In our year of hard work together, we have come to agree on at least three fundamental premises. First, a vast quality chasm plagues health care globally. It affects billions of people, and no nation and no population is exempt. The costs in lives, health, and society are enormous—far greater than most people know, including the committee when we began this inquiry. This burden will continue unless nations and leaders work actively to eliminate it. Second, it is possible to do better, even in low-resource settings, and even without substantial additional resources. There are approaches that work. Modern systems sciences and several decades of distributed experience in quality improvement offer a firm foundation for starting on the road to improvement.
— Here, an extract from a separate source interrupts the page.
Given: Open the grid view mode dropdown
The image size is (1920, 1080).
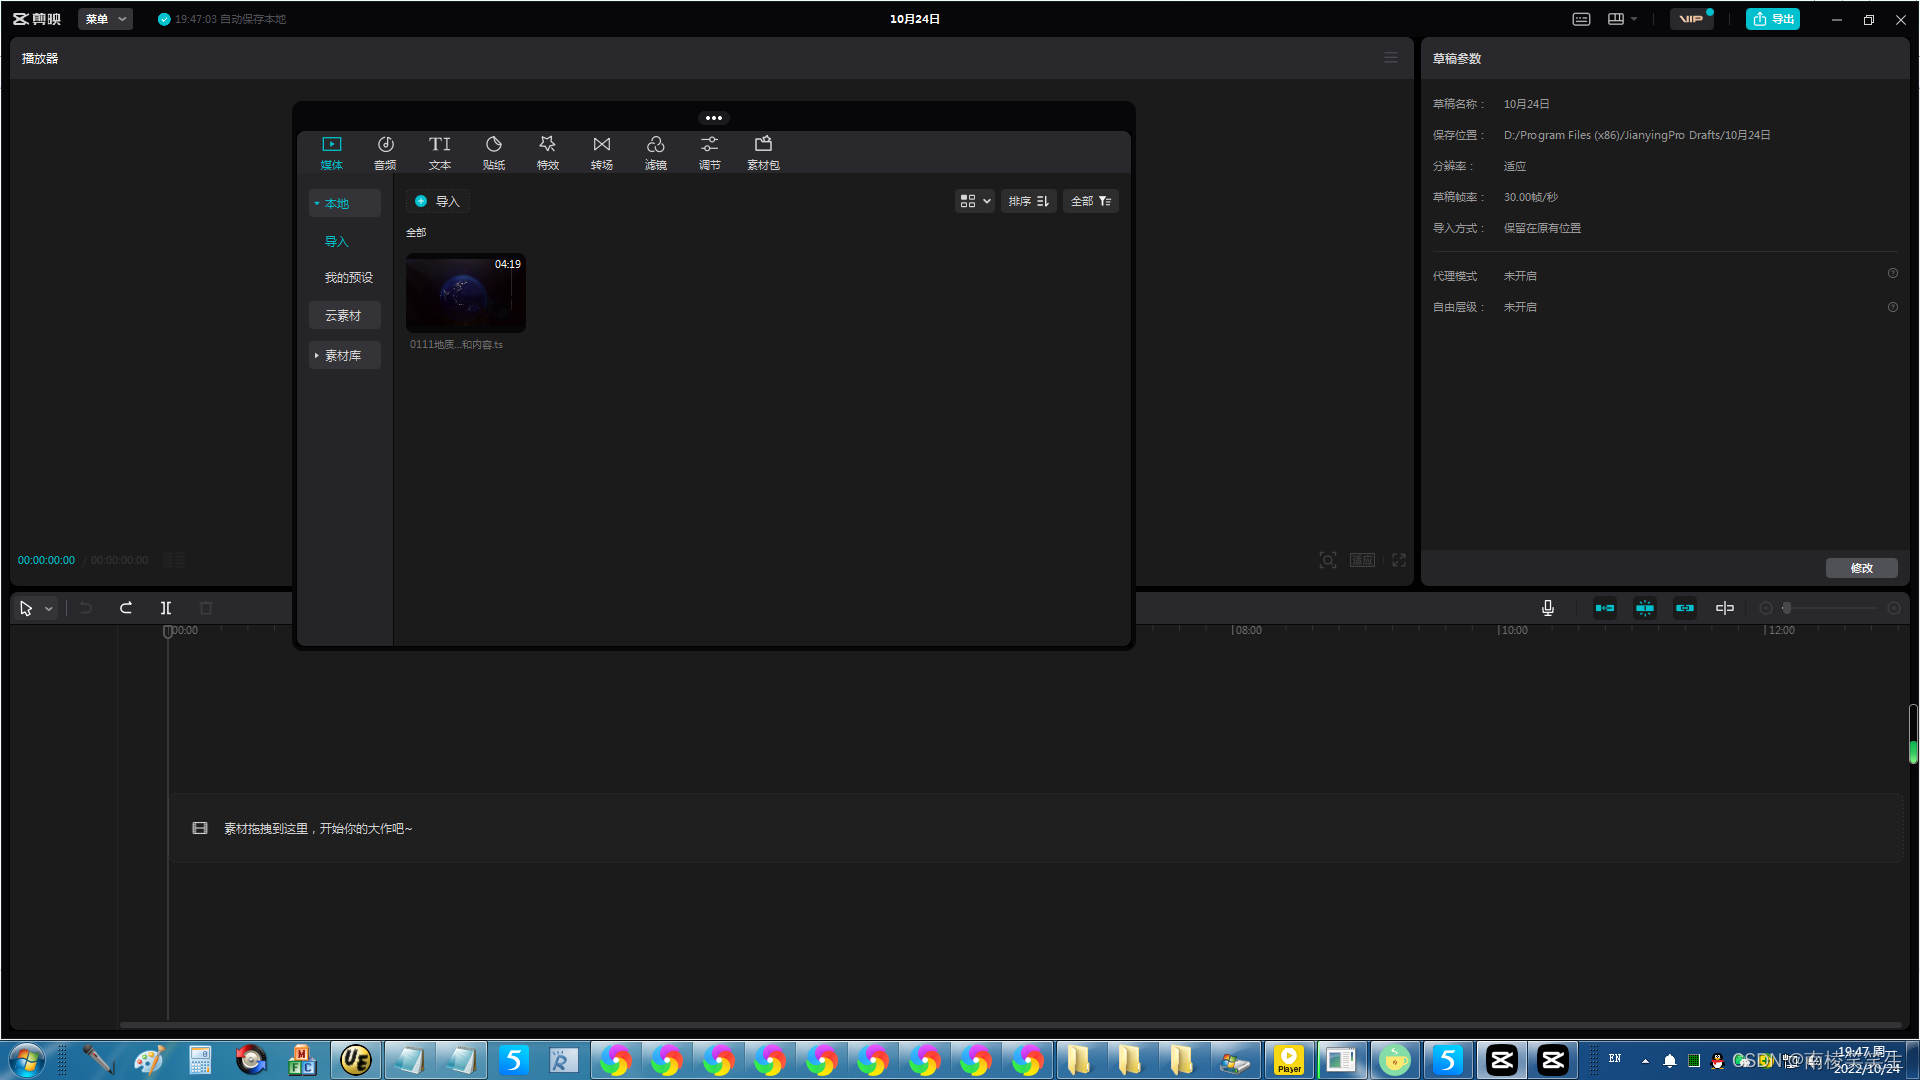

While there is no doubt about the need for more evidence, there is enough evidence of efficacy to start now. Third, leaders
must act. Improvement depends on them, and it is their responsibility. The success of the MDGs shows what can be achieved, even in resource-poor settings, when a global consensus grows on the value of bold aims, scientific methods, and shared learning. The MDGs resonated even in the poorest nations on earth. The committee hopes for the same resonance around the quality imperative now. For the most disadvantaged people and in the most austere settings, the need is greatest. The longer-term promise of fully transformed care, technological modernization, and personalized care may as yet be far out of reach for some, but the first steps are not. As the momentum for UHC continues, so, too, is it time to seek quality care for all. Equity and quality of care need to arrive together, or they will arrive not at all.